2. The CRISPR/Cas guide RNA construct of claim 1, wherein said eukaryotic genome is a human genome.

3. The CRISPR/Cas guide RNA construct of claim 1 or 2, wherein said guide sequence is 19-21 nucleotides in length.

4. The CRISPR/Cas guide RNA construct of any of claims 1-3, wherein said hairpin sequence is about 40 nucleotides in length and once transcribed can bind to a CRISPR/Cas nuclease.

5. The CRISPR/Cas guide RNA construct of any of claims 1-4, wherein said guide sequence targets a genomic sequence within a region spanning-50-bp to +75-bp around the SD or SA site of the RNA.

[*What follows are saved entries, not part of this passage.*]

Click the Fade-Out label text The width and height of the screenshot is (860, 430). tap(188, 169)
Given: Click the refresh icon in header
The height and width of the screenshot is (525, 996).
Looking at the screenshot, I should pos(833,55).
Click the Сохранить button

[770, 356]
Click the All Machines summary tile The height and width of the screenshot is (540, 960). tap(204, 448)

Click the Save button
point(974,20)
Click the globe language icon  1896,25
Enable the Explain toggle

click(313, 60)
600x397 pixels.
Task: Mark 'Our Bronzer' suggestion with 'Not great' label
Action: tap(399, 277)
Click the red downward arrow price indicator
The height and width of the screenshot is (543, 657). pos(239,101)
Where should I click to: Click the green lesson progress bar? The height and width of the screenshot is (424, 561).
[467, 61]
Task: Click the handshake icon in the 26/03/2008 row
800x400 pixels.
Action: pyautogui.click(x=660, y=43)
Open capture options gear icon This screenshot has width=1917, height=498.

6. The CRISPR/Cas guide RNA construct of claim 5, wherein said guide sequence targets a genomic sequence within a region spanning-30-bp to +30-bp around the SD or SA site of the RNA.

7. The CRISPR/Cas guide RNA construct of claim 6, wherein said guide sequence targets a genomic sequence within a region spanning-10-bp to +10-bp around the SD or SA site of the RNA.

8. The CRISPR/Cas guide RNA construct of any of claims 1-7, which is a viral vector or plasmid.

9. A library comprising a plurality of CRISPR/Cas guide RNA constructs of any of claims 1-8.

10. A storage liquid comprising the CRISPR/Cas guide RNA construct of any of claims 1-8 or the library of claim 9.